The corridor of Chicago's Federal Building might have been a political headquarters on a winning election night. Supporters cheered, klieg lights glared, and there was even a victory statement. Said Illinois' former Republican Governor (1953-61) William G. Stratton: "I never went through a tougher campaign."

Stratton had won perhaps the most important vote of his life: a federal-court jury, after a 91-week trial, acquitted him of income tax evasion charges that could have jailed him for 20 years.

In court, Stratton often acted more like a candidate than a potential convict, waving to friends, shaking hands all around, and at one point drawing a rebuke from Judge Hubert L. Will for "grimacing, smiling, gesticulating." Warned Judge Will, in a somewhat inept classical allusion: "I don't want you sitting there like a sphinx, but I don't want you playing Hamlet either." Yet for all the histrionics, the basics of the trial consisted of two questions intimately related to American politics: What constitutes a political contribution?
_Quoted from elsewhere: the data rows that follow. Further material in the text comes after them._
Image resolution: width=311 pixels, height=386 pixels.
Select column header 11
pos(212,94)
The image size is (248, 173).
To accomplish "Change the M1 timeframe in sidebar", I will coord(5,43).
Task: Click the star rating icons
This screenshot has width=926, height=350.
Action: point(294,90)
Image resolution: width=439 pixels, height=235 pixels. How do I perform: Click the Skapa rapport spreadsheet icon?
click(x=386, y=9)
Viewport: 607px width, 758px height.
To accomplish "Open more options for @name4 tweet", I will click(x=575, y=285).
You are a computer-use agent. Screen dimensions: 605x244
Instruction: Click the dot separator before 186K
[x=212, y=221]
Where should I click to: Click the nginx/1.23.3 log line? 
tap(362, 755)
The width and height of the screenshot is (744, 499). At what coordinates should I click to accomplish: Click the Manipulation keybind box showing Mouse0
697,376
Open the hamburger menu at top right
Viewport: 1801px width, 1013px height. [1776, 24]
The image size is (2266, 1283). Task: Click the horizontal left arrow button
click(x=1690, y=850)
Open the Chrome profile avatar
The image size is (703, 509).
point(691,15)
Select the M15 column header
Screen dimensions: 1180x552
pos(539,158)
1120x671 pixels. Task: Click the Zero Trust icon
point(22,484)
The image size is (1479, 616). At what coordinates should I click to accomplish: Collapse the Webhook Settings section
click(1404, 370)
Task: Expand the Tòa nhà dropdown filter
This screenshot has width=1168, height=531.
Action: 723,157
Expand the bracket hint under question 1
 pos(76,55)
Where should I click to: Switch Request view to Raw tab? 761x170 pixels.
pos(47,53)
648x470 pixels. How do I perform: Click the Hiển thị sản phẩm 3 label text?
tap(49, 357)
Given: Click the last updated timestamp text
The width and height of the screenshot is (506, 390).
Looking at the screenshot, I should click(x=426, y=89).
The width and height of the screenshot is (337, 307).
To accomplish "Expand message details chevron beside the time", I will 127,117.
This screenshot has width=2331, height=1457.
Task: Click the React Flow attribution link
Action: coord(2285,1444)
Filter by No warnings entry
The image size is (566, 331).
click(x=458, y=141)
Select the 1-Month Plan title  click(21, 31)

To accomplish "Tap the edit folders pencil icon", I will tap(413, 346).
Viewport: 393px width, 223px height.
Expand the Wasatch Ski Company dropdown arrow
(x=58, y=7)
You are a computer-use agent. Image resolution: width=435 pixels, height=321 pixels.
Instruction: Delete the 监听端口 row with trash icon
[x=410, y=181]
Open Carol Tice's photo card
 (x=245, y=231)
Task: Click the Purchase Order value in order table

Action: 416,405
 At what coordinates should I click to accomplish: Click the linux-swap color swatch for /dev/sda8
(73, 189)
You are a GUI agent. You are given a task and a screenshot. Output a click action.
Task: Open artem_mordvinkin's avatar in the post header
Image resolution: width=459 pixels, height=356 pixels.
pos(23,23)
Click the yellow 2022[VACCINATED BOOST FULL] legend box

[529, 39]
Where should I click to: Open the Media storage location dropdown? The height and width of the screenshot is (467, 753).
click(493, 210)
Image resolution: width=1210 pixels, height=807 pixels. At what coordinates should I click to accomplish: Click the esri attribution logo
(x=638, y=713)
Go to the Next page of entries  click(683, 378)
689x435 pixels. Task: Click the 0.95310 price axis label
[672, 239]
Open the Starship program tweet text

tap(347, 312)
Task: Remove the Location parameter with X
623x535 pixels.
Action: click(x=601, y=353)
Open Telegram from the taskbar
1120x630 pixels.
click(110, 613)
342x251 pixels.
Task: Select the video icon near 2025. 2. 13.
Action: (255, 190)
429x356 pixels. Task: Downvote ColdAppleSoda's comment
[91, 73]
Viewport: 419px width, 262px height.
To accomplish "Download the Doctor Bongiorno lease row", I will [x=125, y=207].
What constitutes a political expense?

Merry Christmas. Last year Stratton was indicted on charges of failing to report $93,595 in income from 1957 through 1960. The prosecution suggested that the unreported money consisted of political contributions, mostly in cash, diverted to personal use. Under a 1954 Internal Revenue Service ruling, such money is taxable. The defense did not deny that Stratton had spent more than his reported income but argued that the extra amount came either from 1) unrestricted gifts, which are not taxable, or 2) campaign funds that were spent on valid political expenses.

Parading 27 witnesses to the stand, the defense sought to show that Stratton received repeated donations that could not be classified as political contributions, because they had no strings attached. Julius Klein, a Chicago public relations man, testified that just before Stratton lost to present Governor Otto Kerner, Klein told Stratton: "Bill, you're not going to win. You'll need this money after the election. Here's $1,000." Andrew Fasseas, a Chicago financier who was once Stratton's state-revenue director, said that every Christmas he handed Stratton's wife Shirley an envelope containing $500 or $700 in cash, while Stratton stood near by. Stratton's physician said that he twice gave Stratton $500 as a "personal gift."

Boat & Bungalow. Stratton did not testify, but in the transcript of an interview with IRS agents, read to the jury, he said that he would "probably find $1,000 or $2,000 in Christmas and birthday cards, some of it from people you never even heard of." And regarding money that he deemed political contributions, he denied converting it to his personal use. Said Stratton: "I wouldn't say it would be mine in the sense that I could use it for my personal benefit. I could use it for promotion or to enhance my political career."